Source text:
* start *

= Giuseppe Chiari (artist-composer-philosopher) =

Giuseppe Chiari (26 September 1926 – 9 May 2007) was an avant-garde Florentine conceptual artist and experimental musician active in Neo-Dada circles, specifically the Fluxus art movement. Chiari was a supporter of intermedia work conducted between music, speech, gesture and image.

==Life and work==
Giuseppe Chiari was born in Florence, Italy on 26 September 1926.

In Florence he devoted himself to studying piano and music composition, in parallel with studies in mathematics and engineering (1946–51).

He is an exponent and main promoter of the group of Florentine artists, operating from the end of the Second World War to today, and including Sylvano Bussotti, Daniele Lombardi, Giancarlo Cardini, Albert Mayr, Pietro Grossi, Marcello Aitiani and Sergio Maltagliati. These musicians have experimented with the interaction among sound, sign and vision, a synaesthesia of art derived from historical avant-gardes, from Kandinsky to futurism, to Scriabin and Schoenberg, all the way to Bauhaus.

He was especially drawn to the work of John Cage, and himself began to take an interest in promoting experimental research in visual music in 1961. In 1962, at the Fluxus Festspiele internationale Neuester Musik in Wiesbaden, he joined the Fluxus group, taking on the role of artist-composer-philosopher. Among his writings are: Music without counterpoint (1969), Untitled (1971), Mother Music (1973); Teatrino (1974) Art (1974), Method for playing (1976); Aesthetik (1984), Doubt harmony (1990) and Music (1994).

* end *

(Entries on where items appear)
* start *

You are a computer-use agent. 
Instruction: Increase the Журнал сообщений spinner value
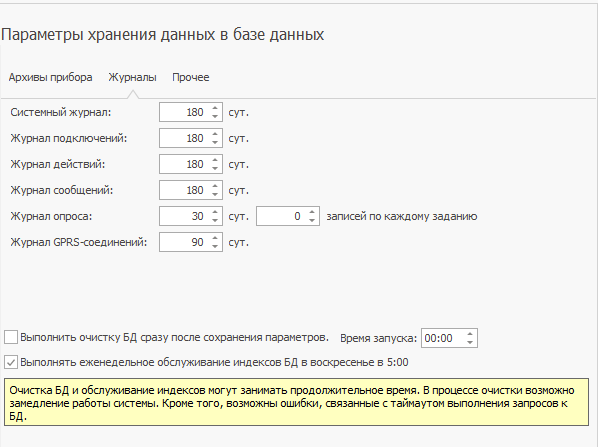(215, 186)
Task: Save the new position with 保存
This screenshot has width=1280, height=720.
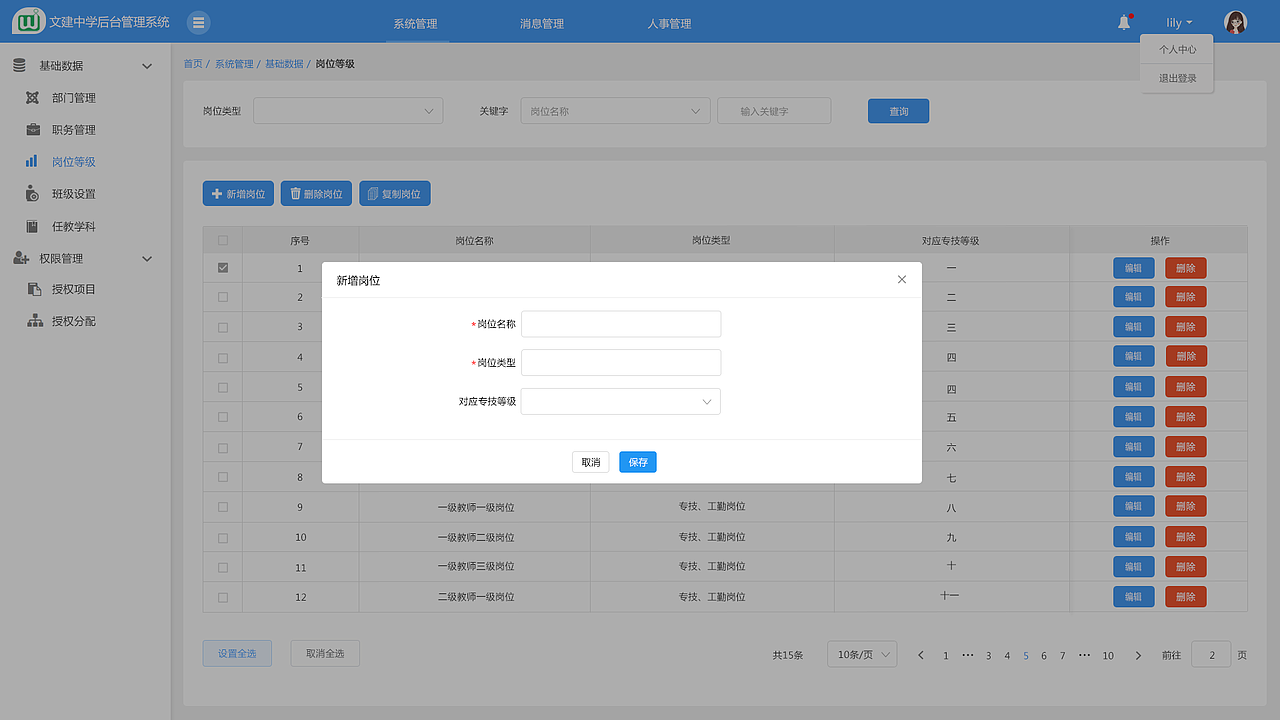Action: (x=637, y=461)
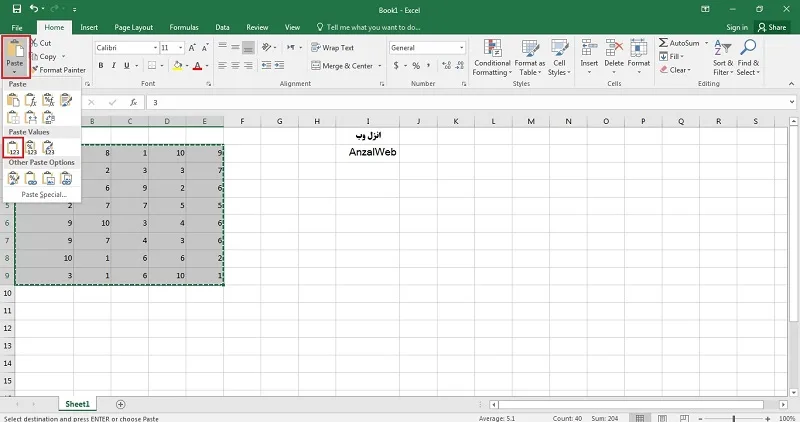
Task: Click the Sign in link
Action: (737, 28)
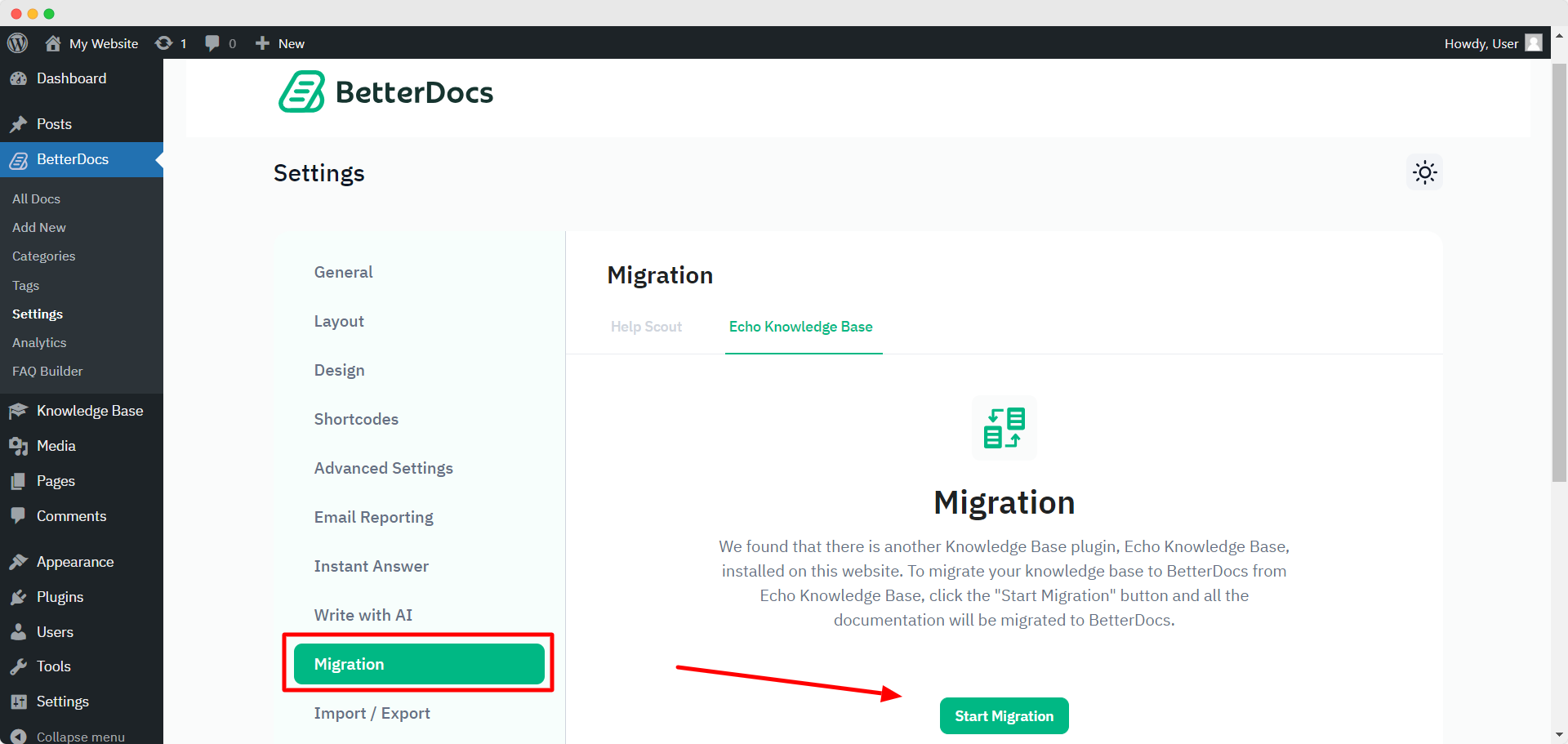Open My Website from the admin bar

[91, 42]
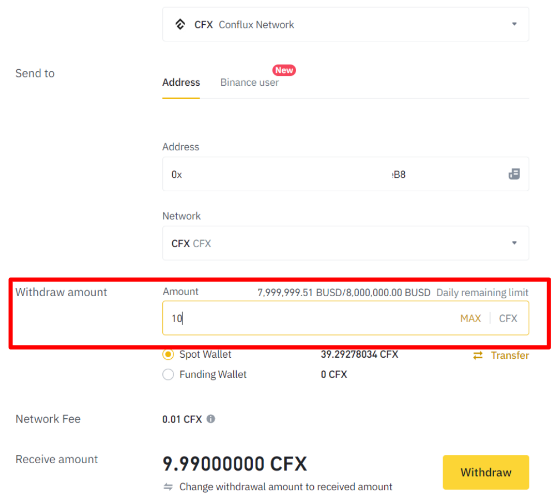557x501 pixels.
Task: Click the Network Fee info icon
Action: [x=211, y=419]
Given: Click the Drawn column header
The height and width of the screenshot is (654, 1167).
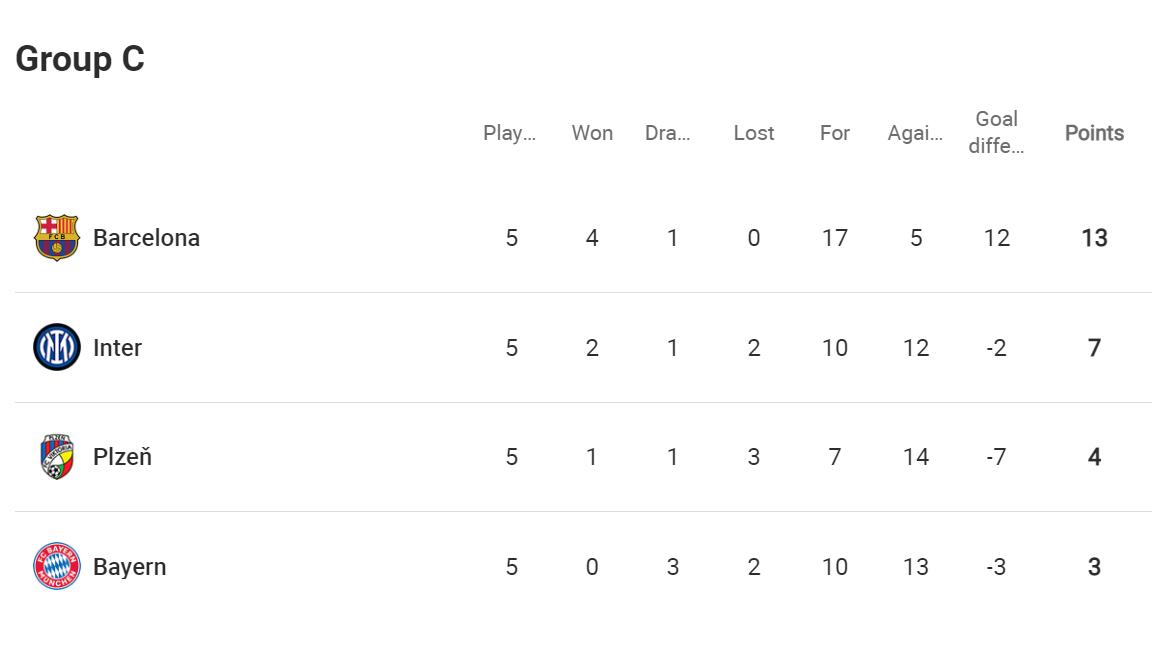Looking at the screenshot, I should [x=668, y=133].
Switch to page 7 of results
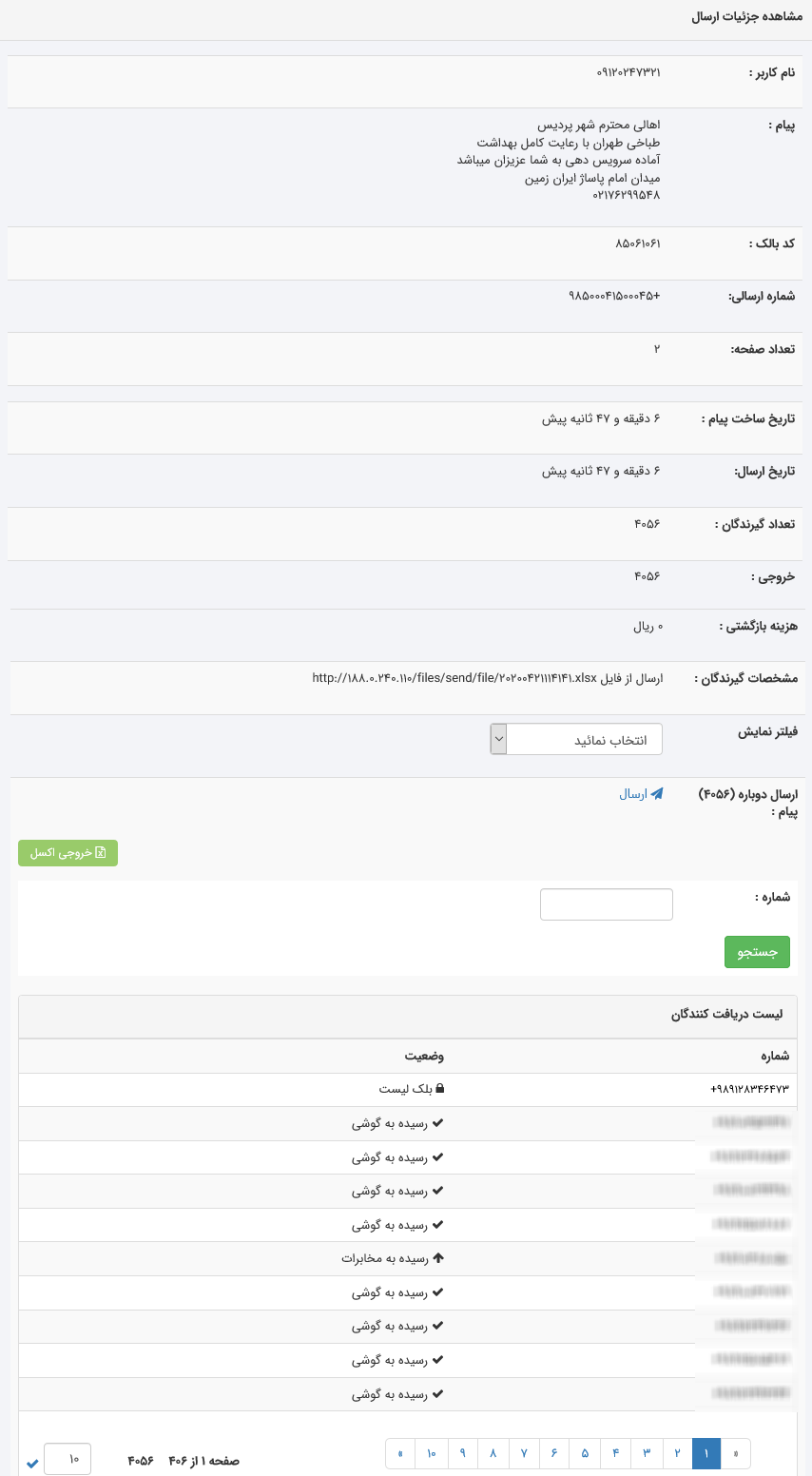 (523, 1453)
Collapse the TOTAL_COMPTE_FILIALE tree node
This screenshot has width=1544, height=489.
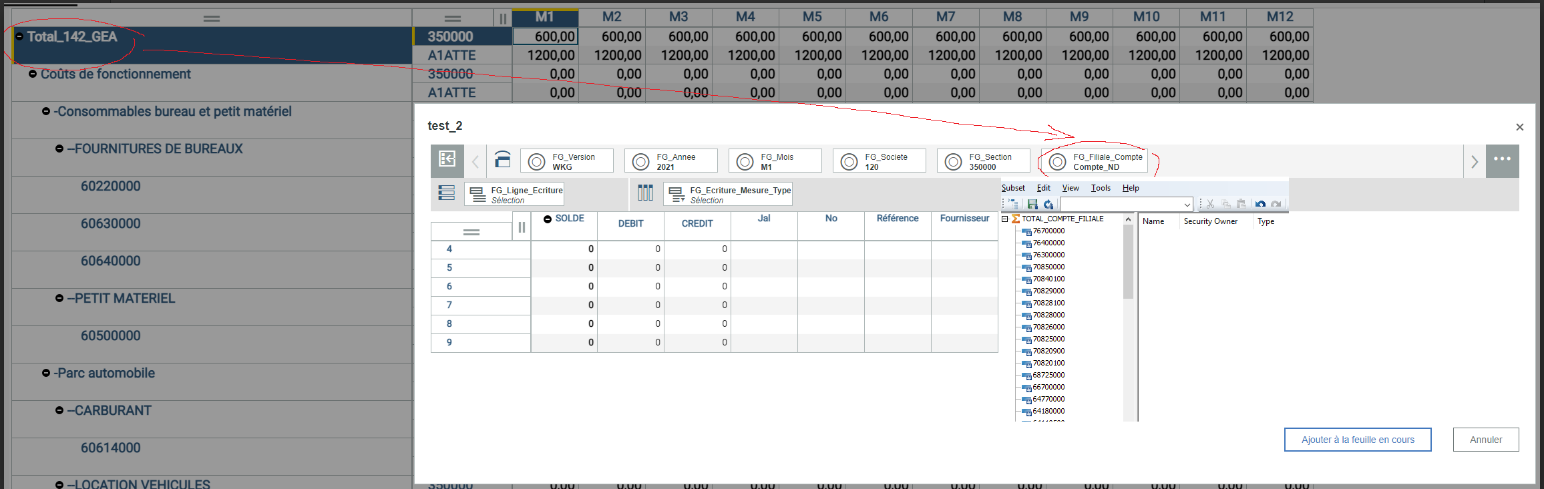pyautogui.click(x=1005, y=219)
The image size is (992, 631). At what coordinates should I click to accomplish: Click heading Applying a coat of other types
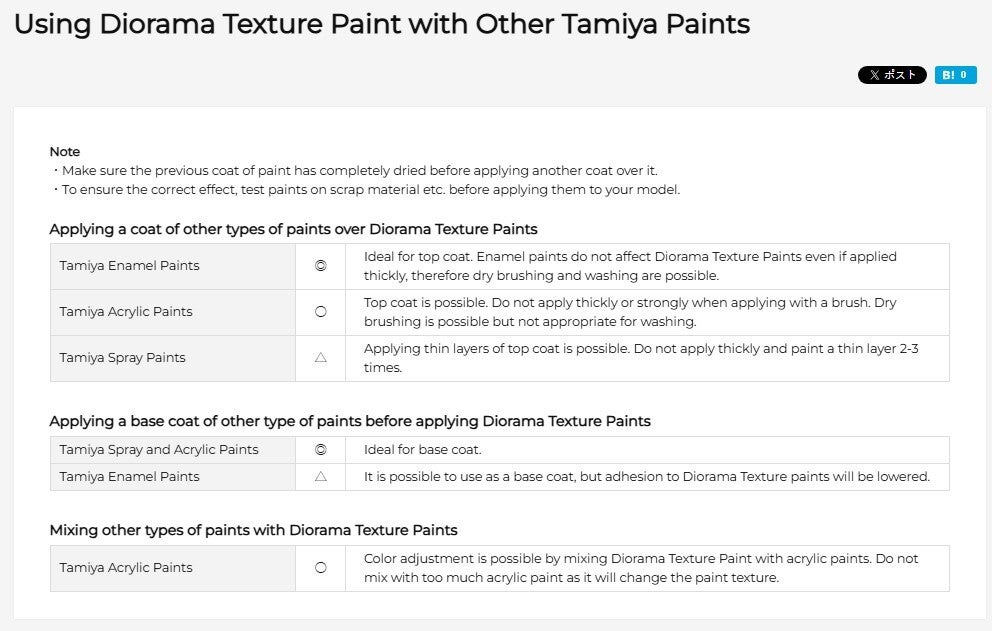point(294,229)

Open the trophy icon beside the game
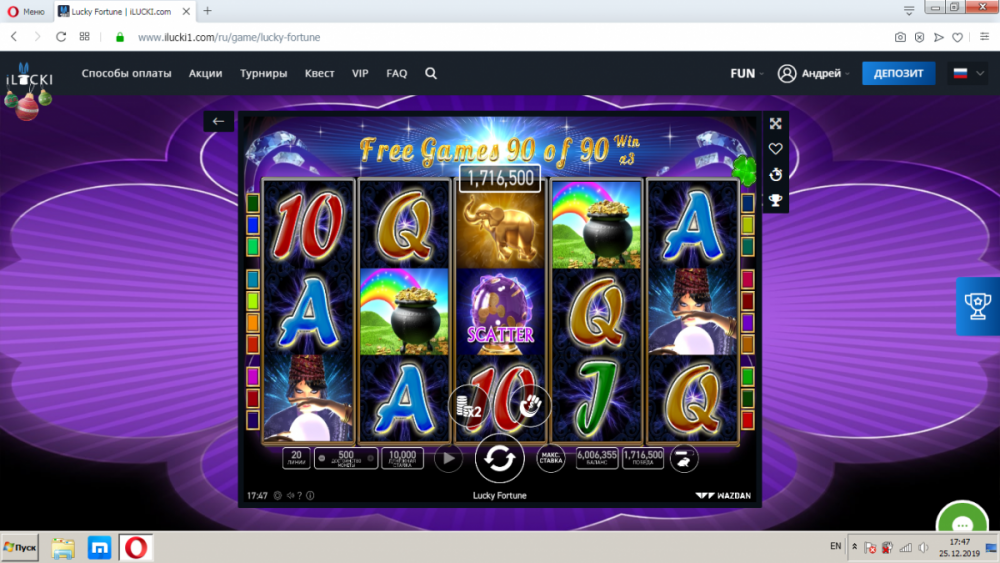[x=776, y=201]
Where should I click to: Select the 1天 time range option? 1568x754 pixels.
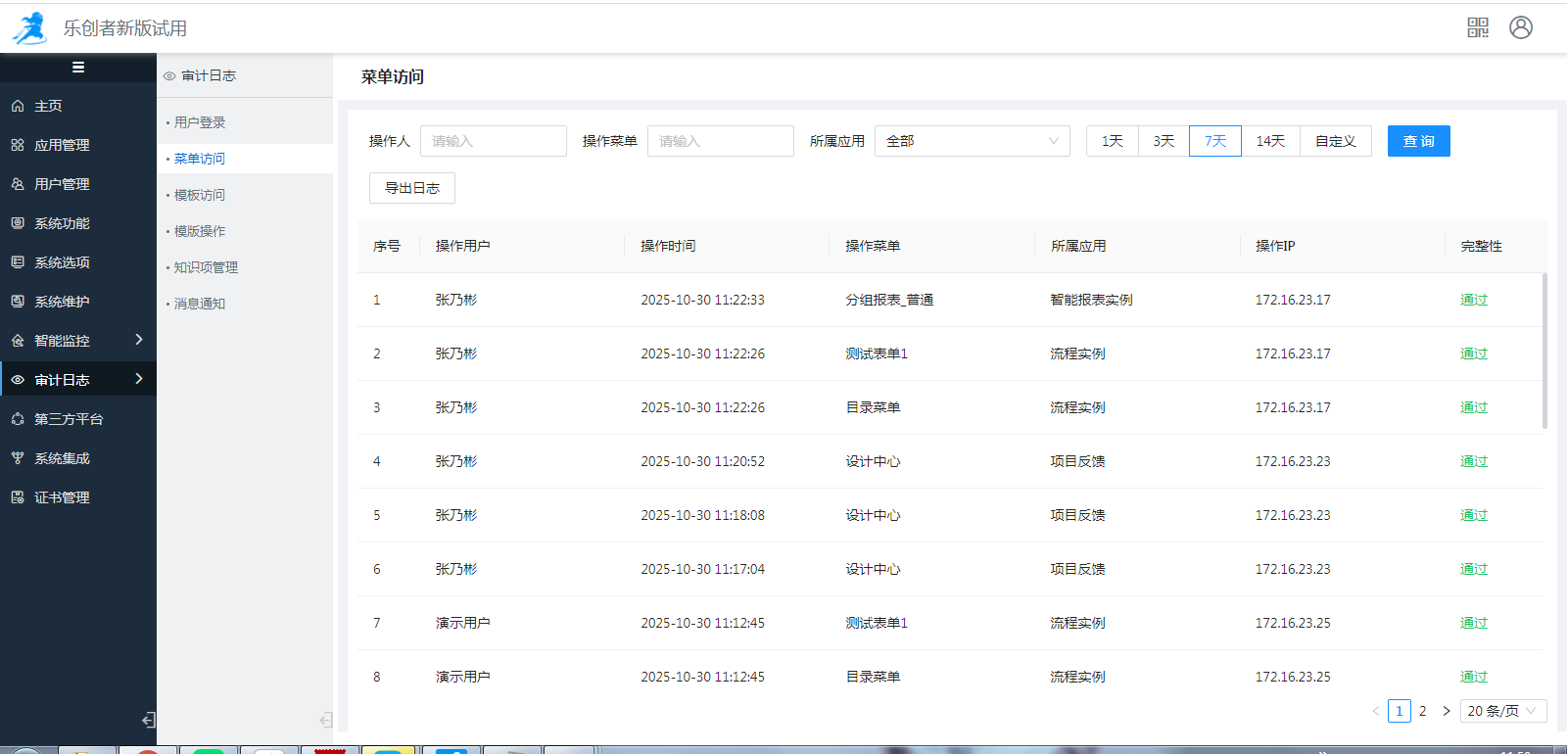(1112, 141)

* end *

Things to do:
- A) According to the text about Giuseppe Chiari, in what year and at what event did he join the Fluxus group?
- B) Decide whether each statement agrees with the text about Giuseppe Chiari, answering yes or no and quoting the words that settle it: (i) Chiari studied mathematics and engineering from 1946 to 1951. (ii) Chiari was born in Rome. (iii) Chiari's writing Mother Music dates from 1973.
- C) Carry the text about Giuseppe Chiari forward from its last sentence.
The listing comes from a different source than the text about Giuseppe Chiari.

Task-by-task results:
- A) In 1962, at the Fluxus Festspiele internationale Neuester Musik in Wiesbaden.

- B)
(i) Yes: "in parallel with studies in mathematics and engineering (1946–51)"
(ii) No: "Giuseppe Chiari was born in Florence, Italy on 26 September 1926."
(iii) Yes: "Mother Music (1973)"

- C)
Chiari made what he called "action music" based on a complex method of execution and traditional instruments: music that takes as its essential element random sounds (water, dry leaves, stones). His work "Giuocare con l'acqua e dire la parola acqua" ("Playing with water and saying the word water") is quite remarkable for both the transformation of the pages of the script into an aesthetic object, and the clarity and rigour of the texts that preludes to the later production of statements typical of conceptual art. His work Fogli pentagrammati, 1975, is in Museo cantonale d'arte of Lugano.

Chiari experimented with different visual mediums: including painting-collages, sheet music, and photographs. His graphic and pictorial work is partially preserved at the International Centre of Contemporary Art Tornabuoni in Florence.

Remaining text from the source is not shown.